On Tue, 07 Sep 2010 09:03:12 EDT, Jamie Bowden said:
Now, on to the topic at hand. Why would you scan the address space in the first place? Wouldn't it be easier to compromise a known host and look at the ARP table? Or better yet, the router on the edge? If it's moving packets, something on the network has mapped the MAC address to its IP at some point.
Remember that although there are some truly scary black hats out there, the vast majority of them are even less technically savvy than your average trainee banana eater, and will do things so mind-bogglingly stupid that you have to roll a saving throw at -5 to disbelieve ;) True incident I worked on sometime last century: I get called about this AIX box, it's been hosed for "a while", and they can't login to run the one application they ran literally once a year that they kept this box around for. Preliminary indications are /etc/passwd is scrozzled. So I boot off an install CD and start looking. Takes about 10 seconds to figure out the box was hacked. I'm amazed - the machine wasn't fully hardened, and was *way* behind on patches. On the other hand, it *was* at least tcp-wrappered, and the attacker managed to fingerprint it as an AIX box without setting any of the wrappers off. The guy whacked it with either a telnetd or ftpd exploit, and by looking at process accounting, I was able to verify it worked on the *first* try. I'm suitably impressed at this point - even 15 years ago, AIX wasn't common enough that most black hats kept exploits in their back pockets (much less know enough to use them on the first try). Guy whacks the box on the very first try, and then it gets interesting.
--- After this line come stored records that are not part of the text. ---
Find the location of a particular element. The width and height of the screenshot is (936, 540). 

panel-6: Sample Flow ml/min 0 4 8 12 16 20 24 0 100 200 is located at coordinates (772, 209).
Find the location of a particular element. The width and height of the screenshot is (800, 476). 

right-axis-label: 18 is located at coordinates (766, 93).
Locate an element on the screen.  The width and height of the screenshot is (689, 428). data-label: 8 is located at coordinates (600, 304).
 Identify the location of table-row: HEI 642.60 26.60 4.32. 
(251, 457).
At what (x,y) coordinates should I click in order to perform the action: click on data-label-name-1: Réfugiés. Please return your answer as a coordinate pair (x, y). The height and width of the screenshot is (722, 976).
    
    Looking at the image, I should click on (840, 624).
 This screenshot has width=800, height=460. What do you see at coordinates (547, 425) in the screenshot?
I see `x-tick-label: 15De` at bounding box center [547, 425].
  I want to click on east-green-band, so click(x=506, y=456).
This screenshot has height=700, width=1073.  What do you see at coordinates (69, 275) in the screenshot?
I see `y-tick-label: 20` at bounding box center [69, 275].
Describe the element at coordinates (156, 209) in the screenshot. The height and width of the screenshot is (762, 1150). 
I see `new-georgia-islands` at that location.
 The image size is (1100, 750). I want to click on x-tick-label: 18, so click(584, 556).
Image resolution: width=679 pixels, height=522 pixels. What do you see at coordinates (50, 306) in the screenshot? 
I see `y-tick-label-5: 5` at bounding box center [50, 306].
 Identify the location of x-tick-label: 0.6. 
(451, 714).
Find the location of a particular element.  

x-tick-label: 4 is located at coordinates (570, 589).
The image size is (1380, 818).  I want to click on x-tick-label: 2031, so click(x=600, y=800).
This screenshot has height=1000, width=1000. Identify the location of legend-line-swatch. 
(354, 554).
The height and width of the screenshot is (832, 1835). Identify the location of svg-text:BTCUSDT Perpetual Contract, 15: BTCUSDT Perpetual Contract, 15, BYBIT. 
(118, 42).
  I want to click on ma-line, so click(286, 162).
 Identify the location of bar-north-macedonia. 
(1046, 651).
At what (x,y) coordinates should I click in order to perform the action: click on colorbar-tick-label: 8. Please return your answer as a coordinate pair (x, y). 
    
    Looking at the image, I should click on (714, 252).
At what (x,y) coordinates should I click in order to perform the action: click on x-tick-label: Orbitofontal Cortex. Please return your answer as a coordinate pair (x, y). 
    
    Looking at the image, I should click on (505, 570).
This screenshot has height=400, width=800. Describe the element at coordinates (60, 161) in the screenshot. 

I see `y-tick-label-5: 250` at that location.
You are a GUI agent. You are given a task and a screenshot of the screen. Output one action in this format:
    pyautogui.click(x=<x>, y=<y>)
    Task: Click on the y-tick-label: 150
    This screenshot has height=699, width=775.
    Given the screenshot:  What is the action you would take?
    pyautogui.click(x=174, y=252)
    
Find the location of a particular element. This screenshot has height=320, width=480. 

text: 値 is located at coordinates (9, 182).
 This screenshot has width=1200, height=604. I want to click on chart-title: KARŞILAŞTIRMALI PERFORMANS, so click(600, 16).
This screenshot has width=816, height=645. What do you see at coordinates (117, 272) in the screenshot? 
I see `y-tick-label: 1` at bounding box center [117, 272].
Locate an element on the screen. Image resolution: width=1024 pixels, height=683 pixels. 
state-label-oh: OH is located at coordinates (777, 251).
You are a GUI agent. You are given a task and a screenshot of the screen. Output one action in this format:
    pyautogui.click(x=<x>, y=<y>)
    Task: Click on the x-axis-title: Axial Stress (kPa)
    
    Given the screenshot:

Guy says 'cat > /etc/paswd^[[D^[[Dswd' because he doesn't realize his exploit rootshell doesn't have line editing. Guy tries to get in on a second session, realizes his attempt to set a root backdoor didn't work, so he does this for his second try: cat > /etc/passwd foo::1:0::/: ^D Yep. 1. Not zero. And > not >>. So then when he tries to come in via telnet again, inetd won't do it because inetd.conf says 'root' and there's no 'root' in /etc/passwd anymore. Actual forensics work: about 15 mins. Convincing myself it was a damned lucky ankle-biter and not a uberhacker leaving a false trail: most of an 8-hour day. Or as I said on another list - "Sometimes the data makes a lot more sense if you ask yourself 'What if the Three Stooges were hackers?'". And there's no indication that the bell curve of black hat clue levels has shifted any since last century.